There is no such think as a “digital strategy,” Jay Walker, founder of Priceline and chairman of Walker Innovation, told Summit attendees. “Digital is a big part of what the world is—a big part and growing bigger. But there’s no separate digital strategy. How absurd. That’d be like me asking you, ‘What’s your phone strategy?’”
Walker likened today’s seismic shift from pre-information age to the digital world to the radical transformation that occurred when the age of steam gave way to the age of electricity. “The internal combustion engine was going to completely change how power was going to be brought to the world. Those companies that got it repivoted around that and rebuilt their enterprises with that understanding.” Those that didn’t, he added, are no longer around—and not because they didn’t have a specific “electricity strategy,” but because they didn’t understand the nature of the change.

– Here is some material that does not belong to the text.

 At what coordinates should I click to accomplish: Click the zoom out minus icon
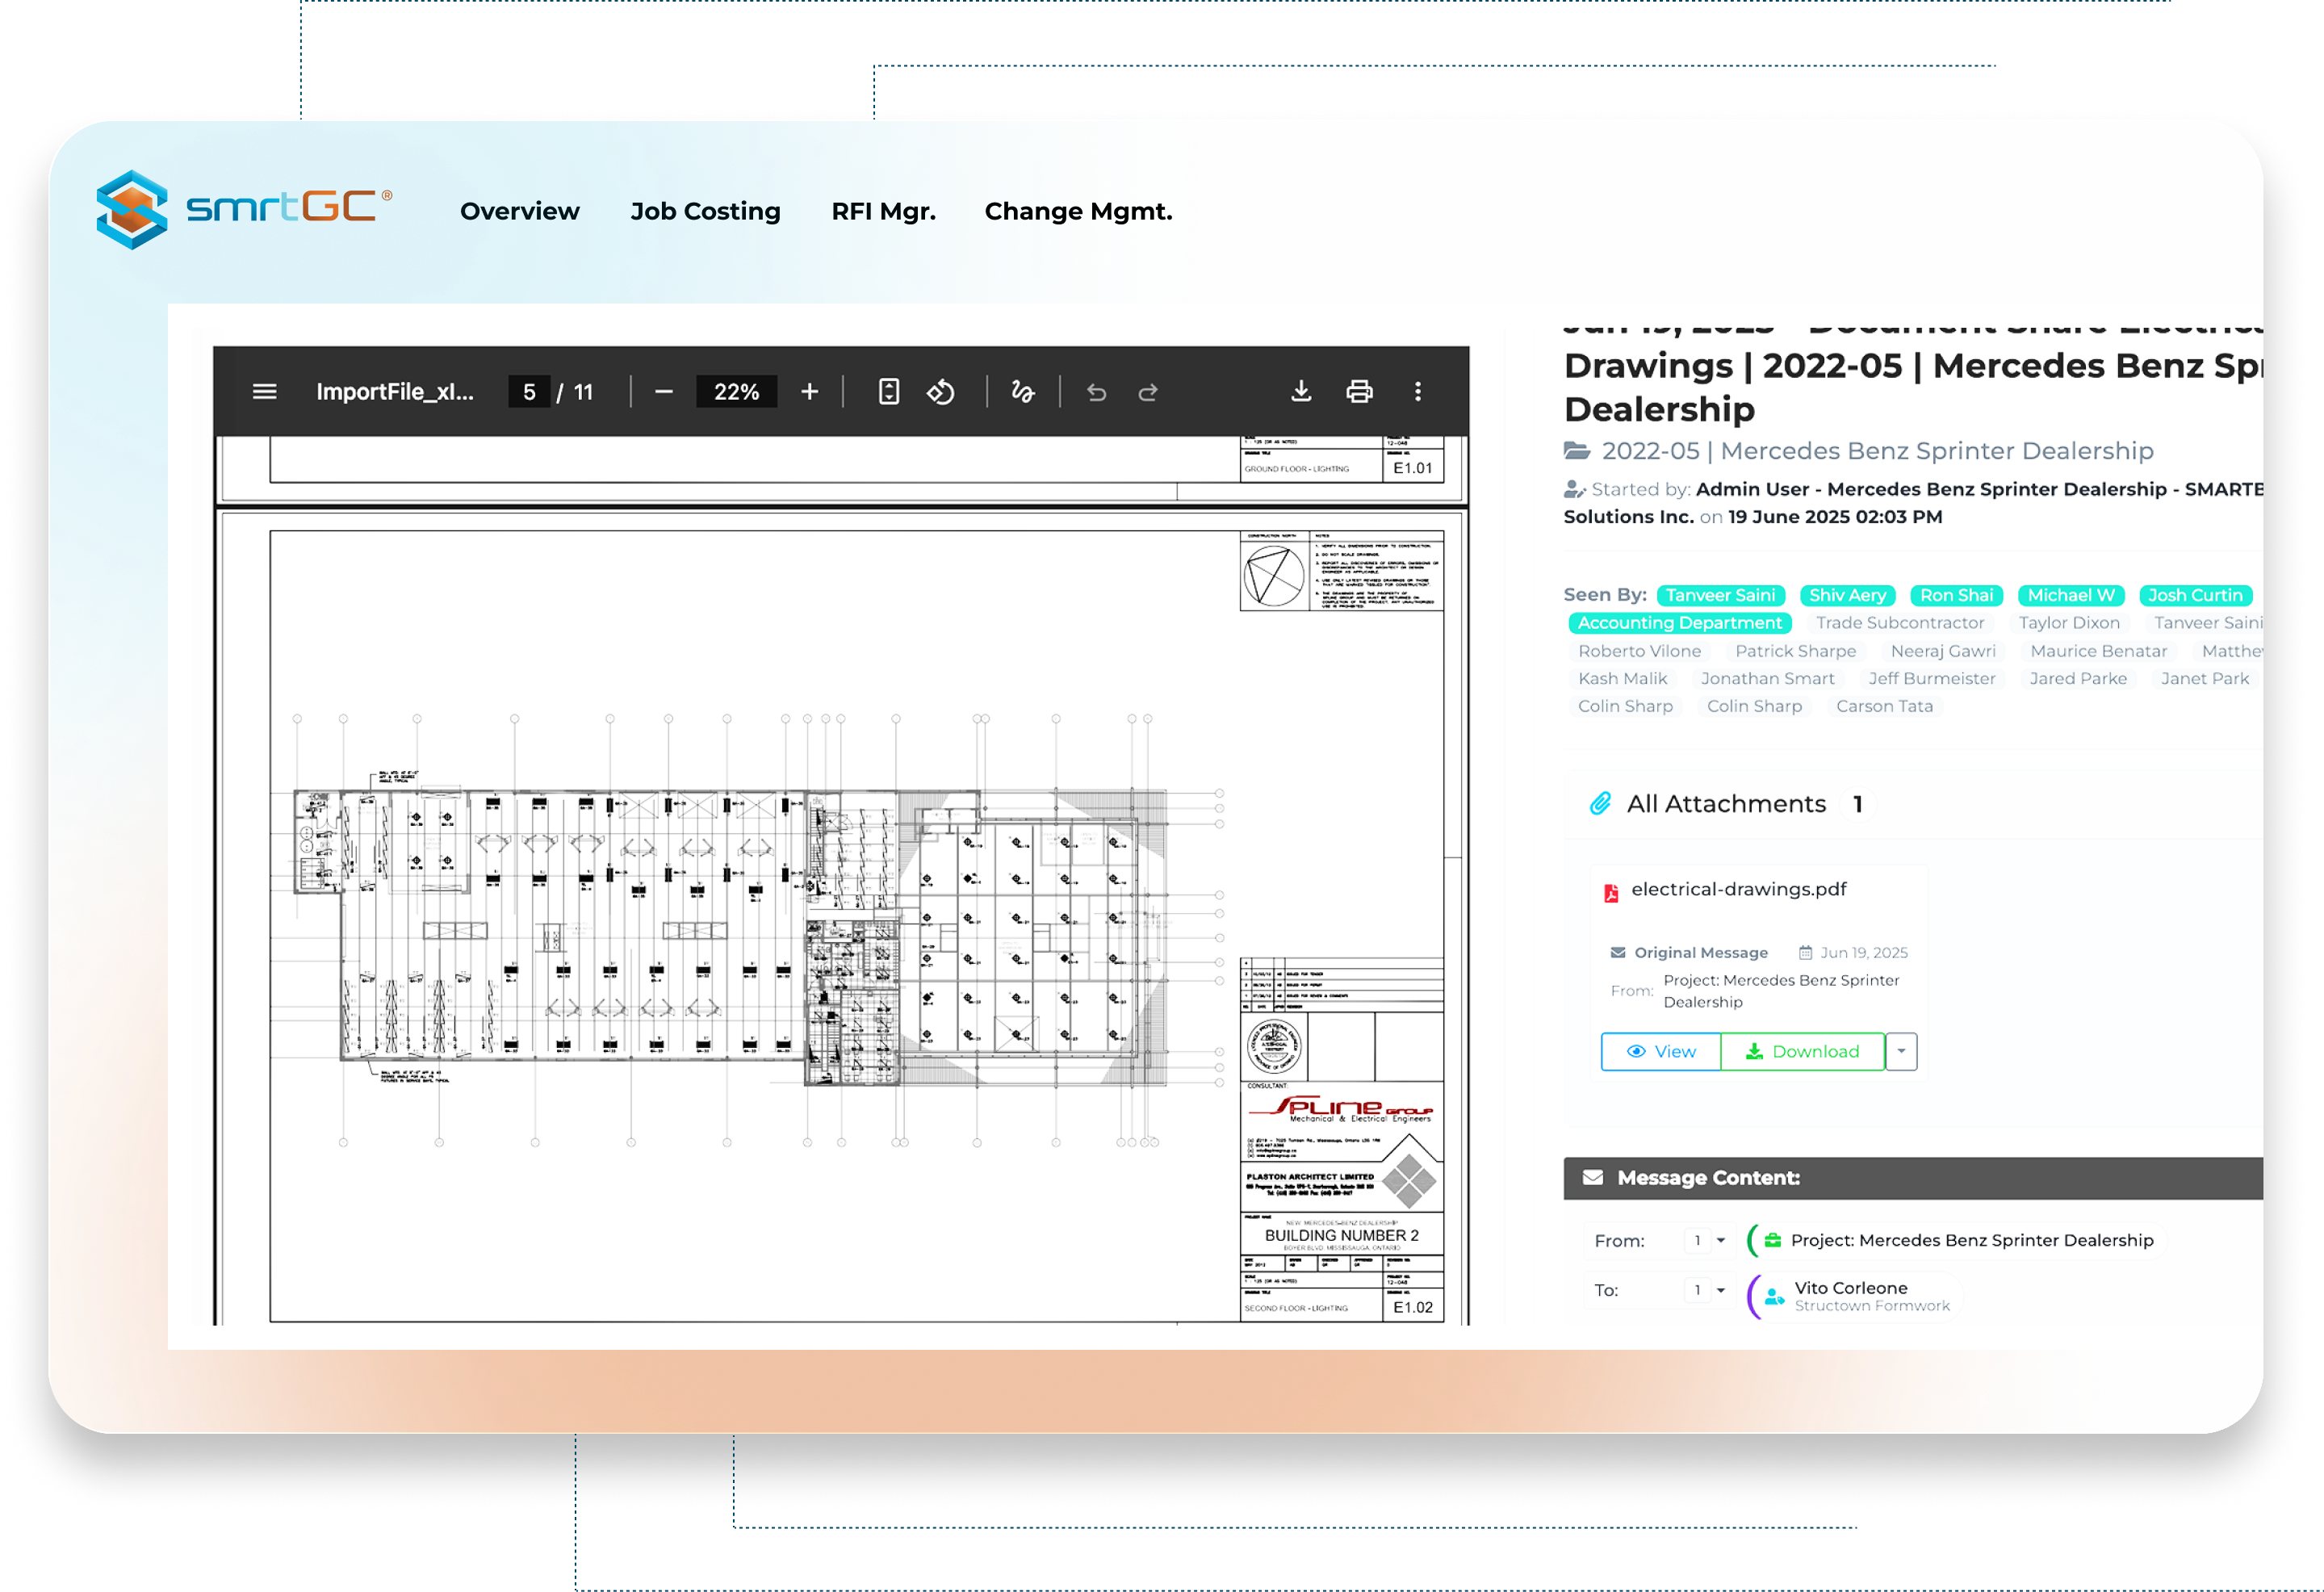pos(664,392)
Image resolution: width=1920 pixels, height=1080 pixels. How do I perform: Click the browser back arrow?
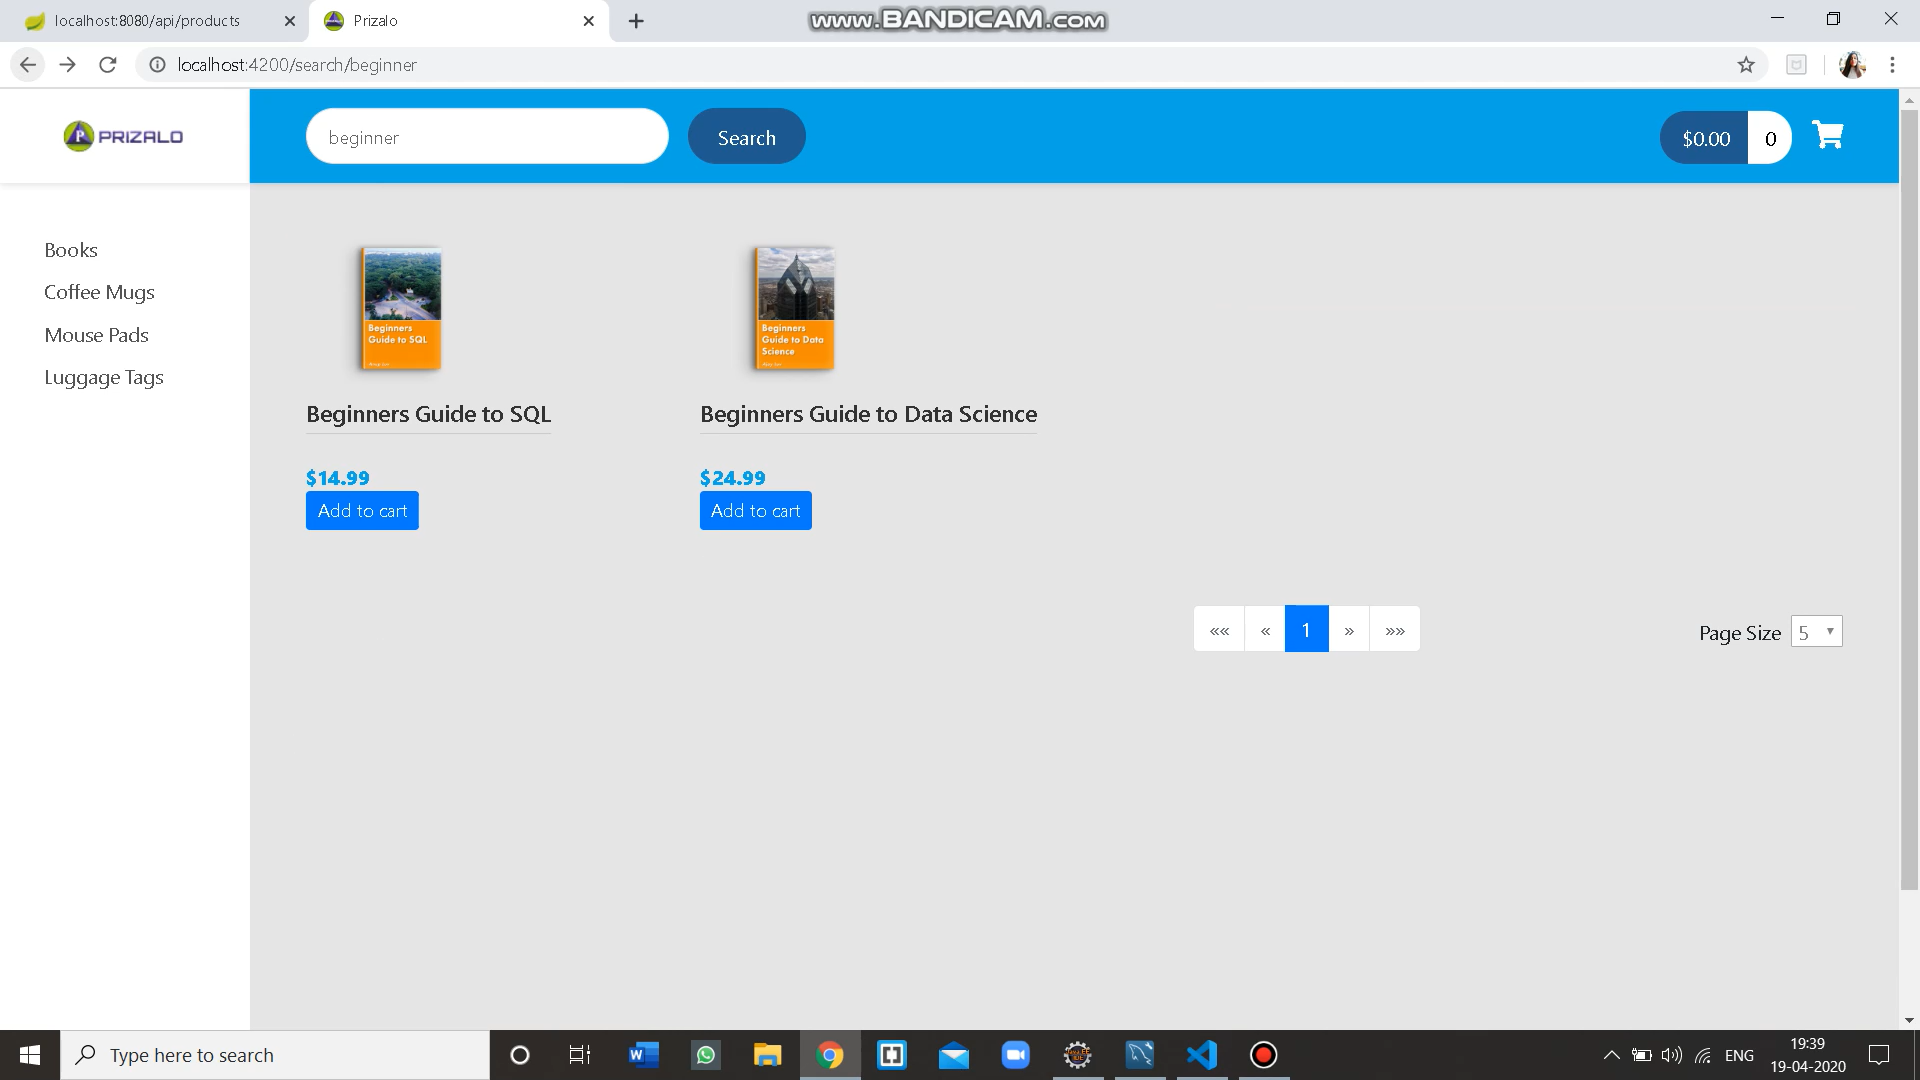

Similarly, today, the information age has completely transformed the world of business. “So you need to take a clean sheet of paper, look at your business pre-information age and say, ‘Now that the information age is here and all my customers are in it, how will I reinvent my value proposition to serve my customer above my long-term, risk-adjusted cost of capital?’” said Walker, adding that the task does not require a chief digital officer. “If you’ve got them, get ride of them and replace them with your chief marketing officer or chief talent officer. The challenge here is that you are too old to learn these new tricks. You’re an executive, for God’s sake—it’s not your job anyway. Your job is to find talent, motivate them, put them together on a team, get them rowing together and get out of the way.”